DO THIS
Rewrite the listing below as a Markdown table with the columns "Row" and "Line," placing a row number in the first and each line of the listing in the second. Omit any blank lines.

Extracted data entries
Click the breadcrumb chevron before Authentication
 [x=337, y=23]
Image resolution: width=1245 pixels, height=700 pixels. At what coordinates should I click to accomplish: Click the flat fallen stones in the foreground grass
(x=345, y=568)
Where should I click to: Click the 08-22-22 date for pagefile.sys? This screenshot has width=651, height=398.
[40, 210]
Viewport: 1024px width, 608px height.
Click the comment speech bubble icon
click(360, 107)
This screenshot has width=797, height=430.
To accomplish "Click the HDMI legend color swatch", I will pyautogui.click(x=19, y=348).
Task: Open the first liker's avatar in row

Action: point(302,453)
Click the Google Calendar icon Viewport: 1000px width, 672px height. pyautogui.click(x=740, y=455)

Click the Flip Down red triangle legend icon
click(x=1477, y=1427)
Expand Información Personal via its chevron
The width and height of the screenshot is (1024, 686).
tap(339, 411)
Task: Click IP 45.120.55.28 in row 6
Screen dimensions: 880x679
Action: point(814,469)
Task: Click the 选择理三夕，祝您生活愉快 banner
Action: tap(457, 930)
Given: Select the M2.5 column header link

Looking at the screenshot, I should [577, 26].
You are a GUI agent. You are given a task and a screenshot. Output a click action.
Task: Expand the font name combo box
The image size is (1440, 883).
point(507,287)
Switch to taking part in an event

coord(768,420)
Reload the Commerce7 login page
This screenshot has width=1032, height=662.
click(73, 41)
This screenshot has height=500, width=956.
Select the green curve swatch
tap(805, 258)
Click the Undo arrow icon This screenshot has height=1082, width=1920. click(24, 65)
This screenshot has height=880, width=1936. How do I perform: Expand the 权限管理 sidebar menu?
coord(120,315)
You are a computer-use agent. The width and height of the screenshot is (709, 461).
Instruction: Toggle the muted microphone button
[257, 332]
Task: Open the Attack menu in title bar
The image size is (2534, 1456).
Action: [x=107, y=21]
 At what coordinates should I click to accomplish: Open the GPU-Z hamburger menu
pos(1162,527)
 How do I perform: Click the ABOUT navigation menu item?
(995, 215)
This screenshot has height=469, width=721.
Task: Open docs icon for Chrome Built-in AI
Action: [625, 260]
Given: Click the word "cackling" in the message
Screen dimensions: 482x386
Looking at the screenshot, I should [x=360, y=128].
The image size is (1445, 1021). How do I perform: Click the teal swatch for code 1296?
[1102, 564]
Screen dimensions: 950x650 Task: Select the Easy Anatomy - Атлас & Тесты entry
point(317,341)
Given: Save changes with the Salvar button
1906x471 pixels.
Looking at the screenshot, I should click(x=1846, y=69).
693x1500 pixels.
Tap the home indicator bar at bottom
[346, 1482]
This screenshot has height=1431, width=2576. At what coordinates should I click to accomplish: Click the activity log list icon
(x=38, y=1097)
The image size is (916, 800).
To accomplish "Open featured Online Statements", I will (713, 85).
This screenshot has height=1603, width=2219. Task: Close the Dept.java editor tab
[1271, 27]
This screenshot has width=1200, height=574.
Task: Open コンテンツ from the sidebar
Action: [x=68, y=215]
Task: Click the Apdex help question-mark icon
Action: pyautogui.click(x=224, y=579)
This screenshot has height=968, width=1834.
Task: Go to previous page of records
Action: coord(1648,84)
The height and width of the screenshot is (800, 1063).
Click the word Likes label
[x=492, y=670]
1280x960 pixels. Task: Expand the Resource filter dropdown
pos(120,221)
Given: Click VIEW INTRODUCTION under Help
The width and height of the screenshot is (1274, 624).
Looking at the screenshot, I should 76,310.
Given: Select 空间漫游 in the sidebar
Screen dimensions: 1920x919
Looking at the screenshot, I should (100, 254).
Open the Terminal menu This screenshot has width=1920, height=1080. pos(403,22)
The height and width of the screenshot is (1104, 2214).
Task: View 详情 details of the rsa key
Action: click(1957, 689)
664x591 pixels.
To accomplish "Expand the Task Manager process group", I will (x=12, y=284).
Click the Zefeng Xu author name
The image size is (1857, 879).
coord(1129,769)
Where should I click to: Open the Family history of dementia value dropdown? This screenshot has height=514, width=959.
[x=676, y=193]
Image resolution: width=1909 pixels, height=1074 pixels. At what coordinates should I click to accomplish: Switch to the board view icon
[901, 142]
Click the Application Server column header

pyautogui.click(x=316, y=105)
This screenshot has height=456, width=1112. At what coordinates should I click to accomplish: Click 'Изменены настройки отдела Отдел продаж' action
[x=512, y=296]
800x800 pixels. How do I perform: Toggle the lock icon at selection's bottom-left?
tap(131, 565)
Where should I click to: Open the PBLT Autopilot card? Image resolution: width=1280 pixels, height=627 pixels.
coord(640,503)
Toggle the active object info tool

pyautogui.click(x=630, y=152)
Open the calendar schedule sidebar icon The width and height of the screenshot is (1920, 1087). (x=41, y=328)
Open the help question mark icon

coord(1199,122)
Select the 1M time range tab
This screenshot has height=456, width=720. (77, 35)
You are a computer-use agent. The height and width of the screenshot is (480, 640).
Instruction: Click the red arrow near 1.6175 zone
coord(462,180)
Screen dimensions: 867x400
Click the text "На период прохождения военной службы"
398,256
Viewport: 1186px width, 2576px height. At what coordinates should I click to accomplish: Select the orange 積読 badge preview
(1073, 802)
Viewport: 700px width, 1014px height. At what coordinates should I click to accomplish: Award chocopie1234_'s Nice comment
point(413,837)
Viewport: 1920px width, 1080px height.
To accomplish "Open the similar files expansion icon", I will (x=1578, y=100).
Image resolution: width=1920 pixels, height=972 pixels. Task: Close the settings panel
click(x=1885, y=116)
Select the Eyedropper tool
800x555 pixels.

SOLUTION FOR THIS EXERCISE
| Row | Line |
|---|---|
| 1 | Click the breadcrumb chevron before Authentication |
| 2 |  [x=337, y=23] |
| 3 | Image resolution: width=1245 pixels, height=700 pixels. At what coordinates should I click to accomplish: Click the flat fallen stones in the foreground grass |
| 4 | (x=345, y=568) |
| 5 | Where should I click to: Click the 08-22-22 date for pagefile.sys? This screenshot has width=651, height=398. |
| 6 | [40, 210] |
| 7 | Viewport: 1024px width, 608px height. |
| 8 | Click the comment speech bubble icon |
| 9 | click(360, 107) |
| 10 | This screenshot has width=797, height=430. |
| 11 | To accomplish "Click the HDMI legend color swatch", I will pyautogui.click(x=19, y=348). |
| 12 | Task: Open the first liker's avatar in row |
| 13 | Action: point(302,453) |
| 14 | Click the Google Calendar icon Viewport: 1000px width, 672px height. pyautogui.click(x=740, y=455) |
| 15 | Click the Flip Down red triangle legend icon |
| 16 | click(x=1477, y=1427) |
| 17 | Expand Información Personal via its chevron |
| 18 | The width and height of the screenshot is (1024, 686). |
| 19 | tap(339, 411) |
| 20 | Task: Click IP 45.120.55.28 in row 6 |
| 21 | Screen dimensions: 880x679 |
| 22 | Action: point(814,469) |
| 23 | Task: Click the 选择理三夕，祝您生活愉快 banner |
| 24 | Action: tap(457, 930) |
| 25 | Given: Select the M2.5 column header link |
| 26 | Looking at the screenshot, I should [577, 26]. |
| 27 | You are a GUI agent. You are given a task and a screenshot. Output a click action. |
| 28 | Task: Expand the font name combo box |
| 29 | The image size is (1440, 883). |
| 30 | point(507,287) |
| 31 | Switch to taking part in an event |
| 32 | coord(768,420) |
| 33 | Reload the Commerce7 login page |
| 34 | This screenshot has width=1032, height=662. |
| 35 | click(73, 41) |
| 36 | This screenshot has height=500, width=956. |
| 37 | Select the green curve swatch |
| 38 | tap(805, 258) |
| 39 | Click the Undo arrow icon This screenshot has height=1082, width=1920. click(24, 65) |
| 40 | This screenshot has height=880, width=1936. How do I perform: Expand the 权限管理 sidebar menu? |
| 41 | coord(120,315) |
| 42 | You are a computer-use agent. The width and height of the screenshot is (709, 461). |
| 43 | Instruction: Toggle the muted microphone button |
| 44 | [257, 332] |
| 45 | Task: Open the Attack menu in title bar |
| 46 | The image size is (2534, 1456). |
| 47 | Action: [x=107, y=21] |
| 48 |  At what coordinates should I click to accomplish: Open the GPU-Z hamburger menu |
| 49 | pos(1162,527) |
| 50 |  How do I perform: Click the ABOUT navigation menu item? |
| 51 | (995, 215) |
| 52 | This screenshot has height=469, width=721. |
| 53 | Task: Open docs icon for Chrome Built-in AI |
| 54 | Action: [625, 260] |
| 55 | Given: Click the word "cackling" in the message |
| 56 | Screen dimensions: 482x386 |
| 57 | Looking at the screenshot, I should [x=360, y=128]. |
| 58 | The image size is (1445, 1021). How do I perform: Click the teal swatch for code 1296? |
| 59 | [1102, 564] |
| 60 | Screen dimensions: 950x650 Task: Select the Easy Anatomy - Атлас & Тесты entry |
| 61 | point(317,341) |
| 62 | Given: Save changes with the Salvar button |
| 63 | 1906x471 pixels. |
| 64 | Looking at the screenshot, I should click(x=1846, y=69). |
| 65 | 693x1500 pixels. |
| 66 | Tap the home indicator bar at bottom |
| 67 | [346, 1482] |
| 68 | This screenshot has height=1431, width=2576. At what coordinates should I click to accomplish: Click the activity log list icon |
| 69 | (x=38, y=1097) |
| 70 | The image size is (916, 800). |
| 71 | To accomplish "Open featured Online Statements", I will (713, 85). |
| 72 | This screenshot has height=1603, width=2219. Task: Close the Dept.java editor tab |
| 73 | [1271, 27] |
| 74 | This screenshot has width=1200, height=574. |
| 75 | Task: Open コンテンツ from the sidebar |
| 76 | Action: [x=68, y=215] |
| 77 | Task: Click the Apdex help question-mark icon |
| 78 | Action: pyautogui.click(x=224, y=579) |
| 79 | This screenshot has height=968, width=1834. |
| 80 | Task: Go to previous page of records |
| 81 | Action: coord(1648,84) |
| 82 | The height and width of the screenshot is (800, 1063). |
| 83 | Click the word Likes label |
| 84 | [x=492, y=670] |
| 85 | 1280x960 pixels. Task: Expand the Resource filter dropdown |
| 86 | pos(120,221) |
| 87 | Given: Click VIEW INTRODUCTION under Help |
| 88 | The width and height of the screenshot is (1274, 624). |
| 89 | Looking at the screenshot, I should 76,310. |
| 90 | Given: Select 空间漫游 in the sidebar |
| 91 | Screen dimensions: 1920x919 |
| 92 | Looking at the screenshot, I should (100, 254). |
| 93 | Open the Terminal menu This screenshot has width=1920, height=1080. pos(403,22) |
| 94 | The height and width of the screenshot is (1104, 2214). |
| 95 | Task: View 详情 details of the rsa key |
| 96 | Action: click(1957, 689) |
| 97 | 664x591 pixels. |
| 98 | To accomplish "Expand the Task Manager process group", I will (x=12, y=284). |
| 99 | Click the Zefeng Xu author name |
| 100 | The image size is (1857, 879). |
| 101 | coord(1129,769) |
| 102 | Where should I click to: Open the Family history of dementia value dropdown? This screenshot has height=514, width=959. |
| 103 | [x=676, y=193] |
| 104 | Image resolution: width=1909 pixels, height=1074 pixels. At what coordinates should I click to accomplish: Switch to the board view icon |
| 105 | [901, 142] |
| 106 | Click the Application Server column header |
| 107 | pyautogui.click(x=316, y=105) |
| 108 | This screenshot has height=456, width=1112. At what coordinates should I click to accomplish: Click 'Изменены настройки отдела Отдел продаж' action |
| 109 | [x=512, y=296] |
| 110 | 800x800 pixels. How do I perform: Toggle the lock icon at selection's bottom-left? |
| 111 | tap(131, 565) |
| 112 | Where should I click to: Open the PBLT Autopilot card? Image resolution: width=1280 pixels, height=627 pixels. |
| 113 | coord(640,503) |
| 114 | Toggle the active object info tool |
| 115 | pyautogui.click(x=630, y=152) |
| 116 | Open the calendar schedule sidebar icon The width and height of the screenshot is (1920, 1087). (x=41, y=328) |
| 117 | Open the help question mark icon |
| 118 | coord(1199,122) |
| 119 | Select the 1M time range tab |
| 120 | This screenshot has height=456, width=720. (77, 35) |
| 121 | You are a computer-use agent. The height and width of the screenshot is (480, 640). |
| 122 | Instruction: Click the red arrow near 1.6175 zone |
| 123 | coord(462,180) |
| 124 | Screen dimensions: 867x400 |
| 125 | Click the text "На период прохождения военной службы" |
| 126 | 398,256 |
| 127 | Viewport: 1186px width, 2576px height. At what coordinates should I click to accomplish: Select the orange 積読 badge preview |
| 128 | (1073, 802) |
| 129 | Viewport: 700px width, 1014px height. At what coordinates should I click to accomplish: Award chocopie1234_'s Nice comment |
| 130 | point(413,837) |
| 131 | Viewport: 1920px width, 1080px height. |
| 132 | To accomplish "Open the similar files expansion icon", I will (x=1578, y=100). |
| 133 | Image resolution: width=1920 pixels, height=972 pixels. Task: Close the settings panel |
| 134 | click(x=1885, y=116) |
| 135 | Select the Eyedropper tool |
| 136 | 800x555 pixels. |